## [What is being asked]
Reproduce, exactly as they appear, the line containing "How do I perform: Select" and every line after it, ending with the last line of the records.

## [Records shown]
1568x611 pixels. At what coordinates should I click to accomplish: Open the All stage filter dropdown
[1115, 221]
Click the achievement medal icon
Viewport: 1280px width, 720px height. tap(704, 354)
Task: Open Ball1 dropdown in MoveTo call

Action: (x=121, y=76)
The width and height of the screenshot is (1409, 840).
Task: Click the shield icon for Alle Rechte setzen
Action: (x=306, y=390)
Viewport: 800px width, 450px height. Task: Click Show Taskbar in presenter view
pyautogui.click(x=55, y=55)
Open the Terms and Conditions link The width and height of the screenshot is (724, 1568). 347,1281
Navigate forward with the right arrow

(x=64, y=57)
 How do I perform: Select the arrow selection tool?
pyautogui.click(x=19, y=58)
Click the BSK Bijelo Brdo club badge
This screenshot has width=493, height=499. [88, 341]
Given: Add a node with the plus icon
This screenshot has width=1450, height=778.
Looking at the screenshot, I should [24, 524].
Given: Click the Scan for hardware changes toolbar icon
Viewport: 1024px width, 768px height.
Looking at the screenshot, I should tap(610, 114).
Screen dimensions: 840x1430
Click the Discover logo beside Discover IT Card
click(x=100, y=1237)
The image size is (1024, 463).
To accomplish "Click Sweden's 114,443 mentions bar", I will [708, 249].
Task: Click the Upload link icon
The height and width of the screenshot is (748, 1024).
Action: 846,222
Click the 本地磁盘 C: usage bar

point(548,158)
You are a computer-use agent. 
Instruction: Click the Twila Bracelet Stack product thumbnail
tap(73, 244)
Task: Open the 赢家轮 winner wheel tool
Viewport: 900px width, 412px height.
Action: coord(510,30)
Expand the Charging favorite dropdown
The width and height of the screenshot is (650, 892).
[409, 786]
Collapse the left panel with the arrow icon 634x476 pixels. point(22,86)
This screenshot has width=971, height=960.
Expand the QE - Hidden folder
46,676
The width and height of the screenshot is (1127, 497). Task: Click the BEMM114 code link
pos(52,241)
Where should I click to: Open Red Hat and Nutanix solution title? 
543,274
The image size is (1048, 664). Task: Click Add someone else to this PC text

## [Solved problem]
 How do I perform: Select the arrow selection tool?
pyautogui.click(x=19, y=58)
Click the BSK Bijelo Brdo club badge
This screenshot has width=493, height=499. [88, 341]
Given: Add a node with the plus icon
This screenshot has width=1450, height=778.
Looking at the screenshot, I should [24, 524].
Given: Click the Scan for hardware changes toolbar icon
Viewport: 1024px width, 768px height.
Looking at the screenshot, I should tap(610, 114).
Screen dimensions: 840x1430
Click the Discover logo beside Discover IT Card
click(x=100, y=1237)
The image size is (1024, 463).
To accomplish "Click Sweden's 114,443 mentions bar", I will [708, 249].
Task: Click the Upload link icon
The height and width of the screenshot is (748, 1024).
Action: 846,222
Click the 本地磁盘 C: usage bar

point(548,158)
You are a computer-use agent. 
Instruction: Click the Twila Bracelet Stack product thumbnail
tap(73, 244)
Task: Open the 赢家轮 winner wheel tool
Viewport: 900px width, 412px height.
Action: coord(510,30)
Expand the Charging favorite dropdown
The width and height of the screenshot is (650, 892).
[409, 786]
Collapse the left panel with the arrow icon 634x476 pixels. point(22,86)
This screenshot has width=971, height=960.
Expand the QE - Hidden folder
46,676
The width and height of the screenshot is (1127, 497). Task: Click the BEMM114 code link
pos(52,241)
Where should I click to: Open Red Hat and Nutanix solution title? 
543,274
The image size is (1048, 664). Task: Click Add someone else to this PC text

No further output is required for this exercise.